IFOAM EU welcomes the Dutch Presidency initiative and urges the European Commission to take concrete, legal action to put an end to patents on seeds.
This comes in the context of a new resolution by the European Parliament calling for a ban on conventionally bred products, a groundswell against a patent requested by Syngenta for a conventionally bred tomato, and recent revocation of a patent that had been issued by the European Patent Office for a conventionally bred melon from Monsanto.
Thomas Fertl, IFOAM EU Board Member and Farmers’ Representative, said: “The European Commission should urgently clarify that seeds and genetic traits that can be found in nature and obtained through conventional breeding cannot be patented.
“The patent legislation has increasingly been used to grant patents on natural traits, which is a complete misuse of the patent system. This kind of patents fosters further market concentration in the seed sector and hamper competition and innovation. Today, only 5 companies control 75 per cent of the seeds sold throughout the world and own most of the patents. This is corporate control over farming and the food chain at its most dangerous.”

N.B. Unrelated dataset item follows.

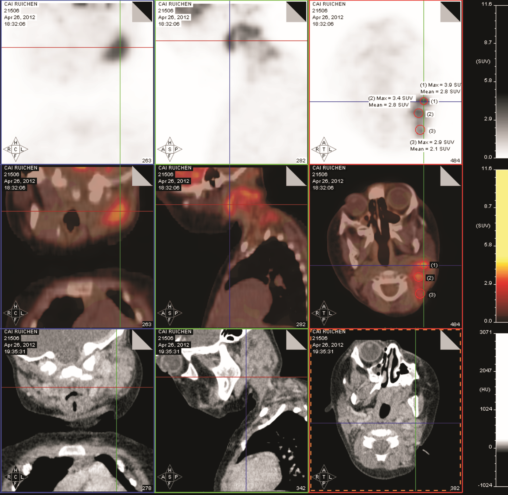508x495 pixels.
Task: Click orientation compass in bottom-middle CT sagittal panel
Action: click(x=170, y=477)
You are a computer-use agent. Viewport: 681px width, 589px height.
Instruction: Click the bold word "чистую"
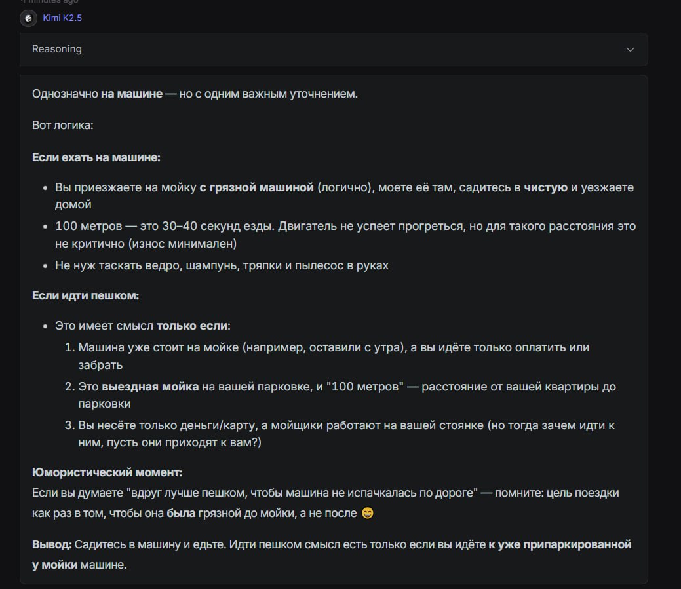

Maaike Raaijmakers project leader at the Dutch organic association Bionext, said: “We are cooperating with conventional farming associations, NGOs and many concerned citizens to put an end to patent claims on our food. Farmers constantly need new varieties, as growing conditions on the fields and market demands change rapidly. Climate change makes it even more urgent for farmers to have access to a wide range of adapted varieties. Patents on seeds hinder the development of new varieties, reduce choice and increase prices for farmers and consumers. This threatens our food security in the long term.”
Eric Gall, IFOAM EU Policy Manager concluded: “Patents on seeds hinder innovation in breeding and block the circulation of genetic resources. Access to genetic biodiversity is essential for creating new varieties and should not be blocked by patents.
“Organic and smallholder farmers are particularly at risk of losing the varieties they need to farm. The Commission must issue a legal interpretation that clearly prevents these types of patents, and should revise the biotech inventions Directive 98/44 in order to protect farmers from intellectual property rights claims regarding the plants and animals they save and breed.”